A veces hablando por teléfono.
A veces leyendo un guion.
A veces simplemente preguntando:
—¿Ya cenaste?
Pequeñas cosas.
Cosas que nunca había valorado porque pensaba que siempre estarían allí.
Subió al segundo piso.
La puerta de la habitación de Elena estaba abierta.
Dentro ya no quedaban sus cosas.
Ni sus libros.
Ni sus vestidos.
Ni sus fotografías.
Solo una habitación vacía.
Gabriel se quedó parado en la entrada.
Por primera vez en doce años…
Sintió miedo.
No miedo de perder una esposa.
Sino miedo de perder a la única persona que siempre había estado de su lado.
En ese momento, su teléfono sonó.
Era ella.
El nombre de Elena apareció en la pantalla.
Su corazón dio un salto.
Contestó inmediatamente.
—Elena.
Al otro lado hubo silencio.
Luego escuchó su voz tranquila.
—Gabriel.
—¿Sí?
—Mañana enviaré a alguien para recoger las últimas cosas.
Él apretó el teléfono.
—Está bien.
Otra pausa.
Esperó que ella preguntara algo.
Que dijera algo sobre la mujer que amaba.

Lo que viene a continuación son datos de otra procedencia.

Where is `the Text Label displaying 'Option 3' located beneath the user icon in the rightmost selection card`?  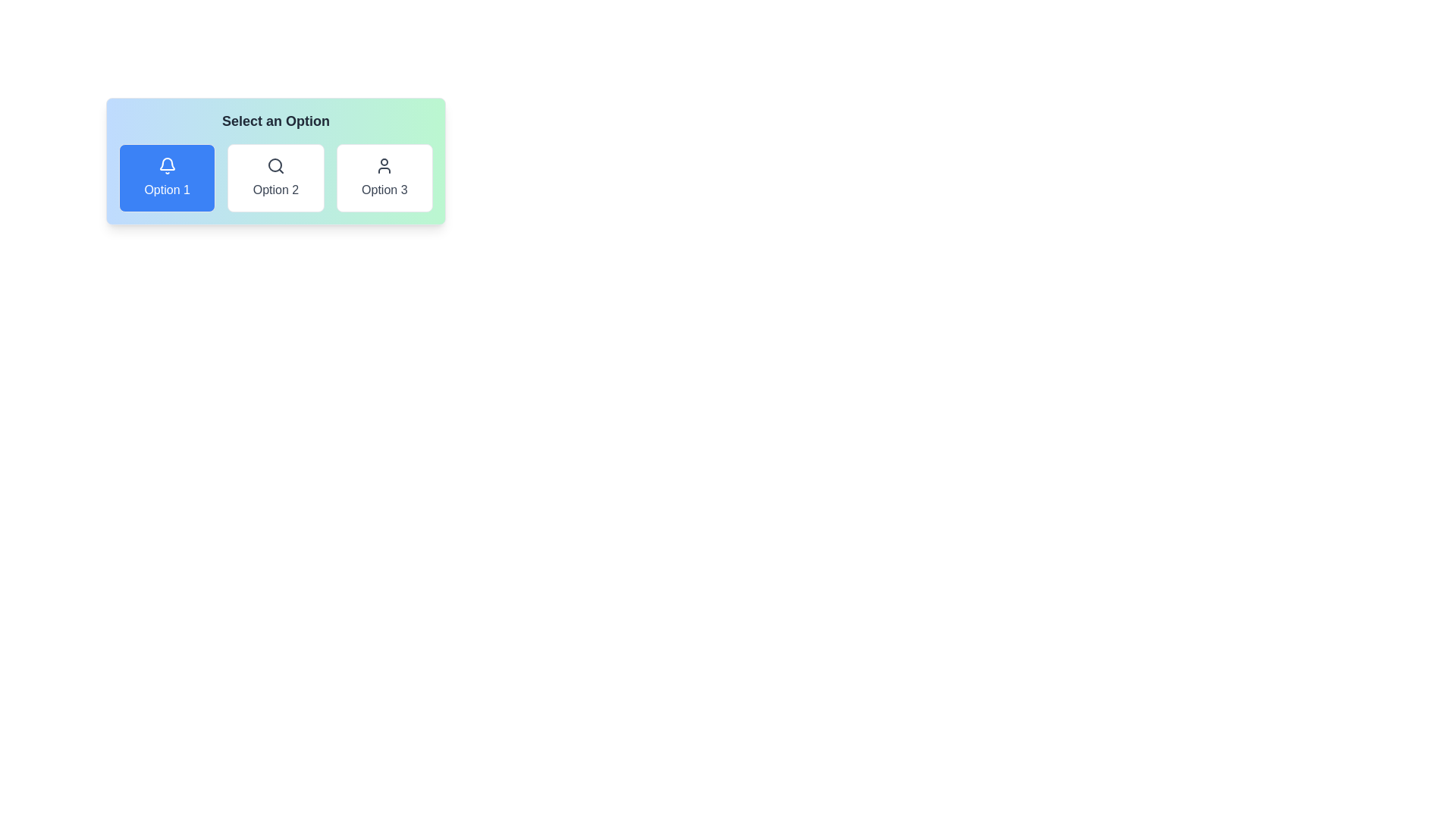 the Text Label displaying 'Option 3' located beneath the user icon in the rightmost selection card is located at coordinates (384, 189).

Que mostrara alguna emoción.
Pero Elena solo dijo:
—También quería avisarte que aceptaré una nueva película.
Gabriel quedó sorprendido.
—¿Una película?
—Sí.
—¿Cuándo empiezas?
—Dentro de dos semanas.
Silencio.
Entonces él preguntó algo que ni siquiera había planeado decir.
—¿Estás feliz?
Al otro lado de la llamada hubo una larga pausa.
Finalmente Elena respondió:
—Sí.
Una sola palabra.
Pero fue suficiente para que Gabriel sintiera algo romperse dentro de él.
Porque durante doce años había creído que él era la razón de su felicidad.
Y ahora descubría una verdad que nunca quiso aceptar:
Elena podía vivir perfectamente sin él.
Antes de colgar, ella añadió:
—Gabriel.
—¿Qué?
—Gracias por haber sido sincero conmigo.
Luego terminó la llamada.
Gabriel se quedó mirando la pantalla apagada.
Por primera vez desde que decidió irse…

No estaba pensando en la otra mujer.
Estaba pensando en Elena.
Y en una pregunta que no podía responder:
¿Por qué cuando ella finalmente lo dejó ir… él empezó a sentir que era él quien estaba perdiendo algo?